Assignment:
Your answer must consist of exactly the lines below, starting with the line with "Task: Go to the Articles menu item" and going on through the line with "You are a computer-use agent. The", and nothing else.

Provided material:
════════

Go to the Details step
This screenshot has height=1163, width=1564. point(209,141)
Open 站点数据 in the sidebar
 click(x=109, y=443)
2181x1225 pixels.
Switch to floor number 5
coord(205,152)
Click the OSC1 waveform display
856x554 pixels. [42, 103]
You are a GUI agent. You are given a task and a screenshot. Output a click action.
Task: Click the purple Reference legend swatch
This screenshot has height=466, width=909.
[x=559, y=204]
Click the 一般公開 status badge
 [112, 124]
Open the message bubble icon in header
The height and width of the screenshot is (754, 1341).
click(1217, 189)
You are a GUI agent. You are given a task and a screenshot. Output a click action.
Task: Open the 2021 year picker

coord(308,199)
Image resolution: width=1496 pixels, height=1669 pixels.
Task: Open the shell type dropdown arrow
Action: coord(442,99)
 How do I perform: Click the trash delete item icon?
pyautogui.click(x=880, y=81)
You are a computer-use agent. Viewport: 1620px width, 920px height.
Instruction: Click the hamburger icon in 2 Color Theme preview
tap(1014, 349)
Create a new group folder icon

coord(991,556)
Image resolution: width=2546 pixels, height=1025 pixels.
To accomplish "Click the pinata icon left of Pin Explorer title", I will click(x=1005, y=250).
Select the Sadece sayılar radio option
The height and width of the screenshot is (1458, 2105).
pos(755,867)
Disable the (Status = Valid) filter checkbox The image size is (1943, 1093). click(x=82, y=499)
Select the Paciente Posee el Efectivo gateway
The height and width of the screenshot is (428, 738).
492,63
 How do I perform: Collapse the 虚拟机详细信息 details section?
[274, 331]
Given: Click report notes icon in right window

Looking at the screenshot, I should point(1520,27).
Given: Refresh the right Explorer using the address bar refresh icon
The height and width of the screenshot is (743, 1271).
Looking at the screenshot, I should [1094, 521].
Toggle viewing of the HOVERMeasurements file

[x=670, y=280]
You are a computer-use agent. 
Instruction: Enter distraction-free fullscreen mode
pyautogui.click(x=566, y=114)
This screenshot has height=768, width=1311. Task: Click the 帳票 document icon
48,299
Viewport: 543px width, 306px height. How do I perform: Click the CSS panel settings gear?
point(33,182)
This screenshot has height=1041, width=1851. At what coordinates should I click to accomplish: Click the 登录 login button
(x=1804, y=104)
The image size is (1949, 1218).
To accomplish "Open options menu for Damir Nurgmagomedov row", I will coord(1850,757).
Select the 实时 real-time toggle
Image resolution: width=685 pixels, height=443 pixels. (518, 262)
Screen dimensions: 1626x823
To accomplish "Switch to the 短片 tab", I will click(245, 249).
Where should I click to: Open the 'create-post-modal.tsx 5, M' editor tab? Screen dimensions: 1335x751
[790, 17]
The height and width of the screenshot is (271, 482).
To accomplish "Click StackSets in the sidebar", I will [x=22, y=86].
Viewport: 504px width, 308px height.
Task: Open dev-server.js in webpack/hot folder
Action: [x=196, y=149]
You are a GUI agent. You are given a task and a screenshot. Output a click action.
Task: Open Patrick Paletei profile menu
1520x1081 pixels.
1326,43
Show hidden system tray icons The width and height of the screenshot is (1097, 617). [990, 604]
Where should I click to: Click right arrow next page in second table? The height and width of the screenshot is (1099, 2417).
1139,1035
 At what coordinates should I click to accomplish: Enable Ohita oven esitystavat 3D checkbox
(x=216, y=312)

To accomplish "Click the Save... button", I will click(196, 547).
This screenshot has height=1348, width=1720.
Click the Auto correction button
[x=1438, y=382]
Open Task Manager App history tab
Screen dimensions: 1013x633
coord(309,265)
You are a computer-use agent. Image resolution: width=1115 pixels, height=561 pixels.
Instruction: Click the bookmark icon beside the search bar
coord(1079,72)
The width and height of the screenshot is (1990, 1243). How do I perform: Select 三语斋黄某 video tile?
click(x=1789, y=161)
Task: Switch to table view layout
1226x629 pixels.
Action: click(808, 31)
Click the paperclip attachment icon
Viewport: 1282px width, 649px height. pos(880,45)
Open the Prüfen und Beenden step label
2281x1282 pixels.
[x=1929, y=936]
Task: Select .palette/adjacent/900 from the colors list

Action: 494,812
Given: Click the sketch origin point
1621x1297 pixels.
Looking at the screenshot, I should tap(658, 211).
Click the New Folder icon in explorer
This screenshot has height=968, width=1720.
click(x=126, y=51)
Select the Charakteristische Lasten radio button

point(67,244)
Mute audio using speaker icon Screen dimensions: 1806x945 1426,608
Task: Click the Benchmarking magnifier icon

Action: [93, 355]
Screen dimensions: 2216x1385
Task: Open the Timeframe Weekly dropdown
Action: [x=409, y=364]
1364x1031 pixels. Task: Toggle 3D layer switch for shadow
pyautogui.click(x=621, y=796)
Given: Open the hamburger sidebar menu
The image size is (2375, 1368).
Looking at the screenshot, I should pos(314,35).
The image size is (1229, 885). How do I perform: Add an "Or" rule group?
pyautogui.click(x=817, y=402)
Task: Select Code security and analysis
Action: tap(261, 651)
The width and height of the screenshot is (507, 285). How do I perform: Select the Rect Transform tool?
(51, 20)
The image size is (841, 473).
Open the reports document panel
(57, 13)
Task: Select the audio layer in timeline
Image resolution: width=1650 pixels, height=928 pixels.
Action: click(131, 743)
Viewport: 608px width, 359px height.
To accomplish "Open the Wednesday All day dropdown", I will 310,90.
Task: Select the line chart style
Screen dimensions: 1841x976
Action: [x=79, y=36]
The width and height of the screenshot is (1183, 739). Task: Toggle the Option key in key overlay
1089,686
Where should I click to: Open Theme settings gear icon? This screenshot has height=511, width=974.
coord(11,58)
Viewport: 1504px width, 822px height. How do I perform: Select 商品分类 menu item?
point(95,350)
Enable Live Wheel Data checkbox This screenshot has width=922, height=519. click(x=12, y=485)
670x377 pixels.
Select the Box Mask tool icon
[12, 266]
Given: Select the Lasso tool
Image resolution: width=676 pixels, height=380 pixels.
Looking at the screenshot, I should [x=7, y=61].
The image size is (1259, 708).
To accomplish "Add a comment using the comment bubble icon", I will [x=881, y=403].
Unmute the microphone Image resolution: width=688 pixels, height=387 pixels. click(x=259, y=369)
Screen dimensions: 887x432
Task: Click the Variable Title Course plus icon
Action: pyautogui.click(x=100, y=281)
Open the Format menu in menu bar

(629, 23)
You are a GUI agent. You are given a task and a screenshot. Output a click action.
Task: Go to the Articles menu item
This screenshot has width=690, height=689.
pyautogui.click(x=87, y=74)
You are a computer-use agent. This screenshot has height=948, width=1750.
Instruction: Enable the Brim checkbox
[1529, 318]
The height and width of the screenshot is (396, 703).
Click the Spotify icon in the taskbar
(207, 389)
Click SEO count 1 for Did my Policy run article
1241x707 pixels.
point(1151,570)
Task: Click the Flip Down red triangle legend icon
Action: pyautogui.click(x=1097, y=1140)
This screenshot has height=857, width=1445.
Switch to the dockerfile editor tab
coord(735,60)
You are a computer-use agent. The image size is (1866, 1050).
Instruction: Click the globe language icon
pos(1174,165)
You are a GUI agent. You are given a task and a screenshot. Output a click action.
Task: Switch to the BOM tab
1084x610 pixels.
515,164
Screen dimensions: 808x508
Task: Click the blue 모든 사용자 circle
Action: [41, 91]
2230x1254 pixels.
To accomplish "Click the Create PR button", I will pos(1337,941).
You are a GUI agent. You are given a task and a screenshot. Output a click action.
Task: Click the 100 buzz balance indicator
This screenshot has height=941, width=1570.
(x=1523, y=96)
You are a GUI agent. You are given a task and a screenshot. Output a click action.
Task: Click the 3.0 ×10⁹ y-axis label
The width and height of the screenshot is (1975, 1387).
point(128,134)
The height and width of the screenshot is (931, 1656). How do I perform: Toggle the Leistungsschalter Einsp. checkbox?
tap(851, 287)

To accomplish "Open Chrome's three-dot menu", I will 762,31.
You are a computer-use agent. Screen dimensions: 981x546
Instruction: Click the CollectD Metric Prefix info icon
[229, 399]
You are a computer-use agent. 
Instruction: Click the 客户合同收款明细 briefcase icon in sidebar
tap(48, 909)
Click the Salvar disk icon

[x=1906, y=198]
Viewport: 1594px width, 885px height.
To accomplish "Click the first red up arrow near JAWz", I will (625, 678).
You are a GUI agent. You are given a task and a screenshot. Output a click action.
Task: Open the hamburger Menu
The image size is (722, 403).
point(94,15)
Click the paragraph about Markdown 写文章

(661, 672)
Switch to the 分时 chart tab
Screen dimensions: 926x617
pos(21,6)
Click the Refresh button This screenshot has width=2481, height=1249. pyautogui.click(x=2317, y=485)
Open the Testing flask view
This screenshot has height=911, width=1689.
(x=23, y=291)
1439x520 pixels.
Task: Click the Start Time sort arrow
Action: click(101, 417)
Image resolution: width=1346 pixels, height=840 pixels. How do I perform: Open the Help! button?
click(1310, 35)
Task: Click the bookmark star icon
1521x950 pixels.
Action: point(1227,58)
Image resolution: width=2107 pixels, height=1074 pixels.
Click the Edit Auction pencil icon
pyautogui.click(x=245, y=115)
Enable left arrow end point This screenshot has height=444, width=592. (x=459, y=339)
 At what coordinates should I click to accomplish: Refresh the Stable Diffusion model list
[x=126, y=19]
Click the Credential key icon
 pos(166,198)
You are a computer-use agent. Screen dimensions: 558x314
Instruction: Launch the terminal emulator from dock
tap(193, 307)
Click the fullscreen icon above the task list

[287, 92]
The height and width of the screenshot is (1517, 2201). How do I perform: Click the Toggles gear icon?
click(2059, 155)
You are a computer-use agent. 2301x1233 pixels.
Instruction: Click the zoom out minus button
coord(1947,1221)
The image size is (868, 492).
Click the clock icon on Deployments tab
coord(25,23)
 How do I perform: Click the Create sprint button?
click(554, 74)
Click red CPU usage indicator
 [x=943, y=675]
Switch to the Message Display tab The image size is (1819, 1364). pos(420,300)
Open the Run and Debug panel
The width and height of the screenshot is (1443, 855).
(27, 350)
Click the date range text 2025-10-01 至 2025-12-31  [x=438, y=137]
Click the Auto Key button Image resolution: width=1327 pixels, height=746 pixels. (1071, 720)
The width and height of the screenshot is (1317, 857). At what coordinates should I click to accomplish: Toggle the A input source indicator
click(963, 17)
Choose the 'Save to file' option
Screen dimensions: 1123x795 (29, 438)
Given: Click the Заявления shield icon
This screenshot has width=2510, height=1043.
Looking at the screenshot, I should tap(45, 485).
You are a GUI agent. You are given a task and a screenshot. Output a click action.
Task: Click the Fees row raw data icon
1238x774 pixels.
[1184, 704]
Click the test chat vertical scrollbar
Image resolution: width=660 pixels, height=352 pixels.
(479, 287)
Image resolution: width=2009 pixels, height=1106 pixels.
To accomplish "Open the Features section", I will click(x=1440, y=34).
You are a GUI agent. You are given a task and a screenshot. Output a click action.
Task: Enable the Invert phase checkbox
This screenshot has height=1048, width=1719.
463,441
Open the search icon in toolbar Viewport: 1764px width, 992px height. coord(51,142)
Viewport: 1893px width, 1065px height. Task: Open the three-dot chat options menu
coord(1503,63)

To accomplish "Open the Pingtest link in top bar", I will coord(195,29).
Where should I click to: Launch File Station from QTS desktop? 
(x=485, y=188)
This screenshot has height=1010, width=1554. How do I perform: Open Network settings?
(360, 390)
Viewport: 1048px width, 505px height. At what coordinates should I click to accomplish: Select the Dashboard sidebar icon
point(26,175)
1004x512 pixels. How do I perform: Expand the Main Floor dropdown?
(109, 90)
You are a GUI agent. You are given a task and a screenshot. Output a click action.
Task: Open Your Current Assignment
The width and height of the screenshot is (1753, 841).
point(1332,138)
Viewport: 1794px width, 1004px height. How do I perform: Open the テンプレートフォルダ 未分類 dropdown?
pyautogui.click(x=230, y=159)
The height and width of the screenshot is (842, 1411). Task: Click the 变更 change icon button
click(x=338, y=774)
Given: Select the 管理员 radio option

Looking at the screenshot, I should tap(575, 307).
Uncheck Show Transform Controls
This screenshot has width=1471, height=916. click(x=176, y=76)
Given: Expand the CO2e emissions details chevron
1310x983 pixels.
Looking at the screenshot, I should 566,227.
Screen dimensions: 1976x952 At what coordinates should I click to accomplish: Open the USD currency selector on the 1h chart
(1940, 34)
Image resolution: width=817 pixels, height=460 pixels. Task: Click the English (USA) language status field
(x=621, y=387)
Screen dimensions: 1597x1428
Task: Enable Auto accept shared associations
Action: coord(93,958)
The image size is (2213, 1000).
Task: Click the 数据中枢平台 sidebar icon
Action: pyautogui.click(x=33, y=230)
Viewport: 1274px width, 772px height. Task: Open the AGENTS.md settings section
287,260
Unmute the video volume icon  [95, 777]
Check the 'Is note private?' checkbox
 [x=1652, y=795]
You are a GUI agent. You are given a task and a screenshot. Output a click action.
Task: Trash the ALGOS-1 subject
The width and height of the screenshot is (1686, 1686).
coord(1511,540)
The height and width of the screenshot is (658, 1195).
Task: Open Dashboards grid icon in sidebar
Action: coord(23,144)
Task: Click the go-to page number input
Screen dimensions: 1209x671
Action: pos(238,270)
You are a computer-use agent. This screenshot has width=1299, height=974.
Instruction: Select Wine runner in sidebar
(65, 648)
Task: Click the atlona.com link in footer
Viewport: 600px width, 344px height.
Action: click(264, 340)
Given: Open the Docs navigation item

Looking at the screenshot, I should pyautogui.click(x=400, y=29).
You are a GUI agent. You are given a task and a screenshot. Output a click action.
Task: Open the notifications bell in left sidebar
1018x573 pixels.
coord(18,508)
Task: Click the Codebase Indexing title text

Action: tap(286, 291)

════════

Solution to the problem:
Task: Go to the Articles menu item
This screenshot has width=690, height=689.
pyautogui.click(x=87, y=74)
You are a computer-use agent. This screenshot has height=948, width=1750.
Instruction: Enable the Brim checkbox
[1529, 318]
The height and width of the screenshot is (396, 703).
Click the Spotify icon in the taskbar
(207, 389)
Click SEO count 1 for Did my Policy run article
1241x707 pixels.
point(1151,570)
Task: Click the Flip Down red triangle legend icon
Action: pyautogui.click(x=1097, y=1140)
This screenshot has height=857, width=1445.
Switch to the dockerfile editor tab
coord(735,60)
You are a computer-use agent. The image size is (1866, 1050).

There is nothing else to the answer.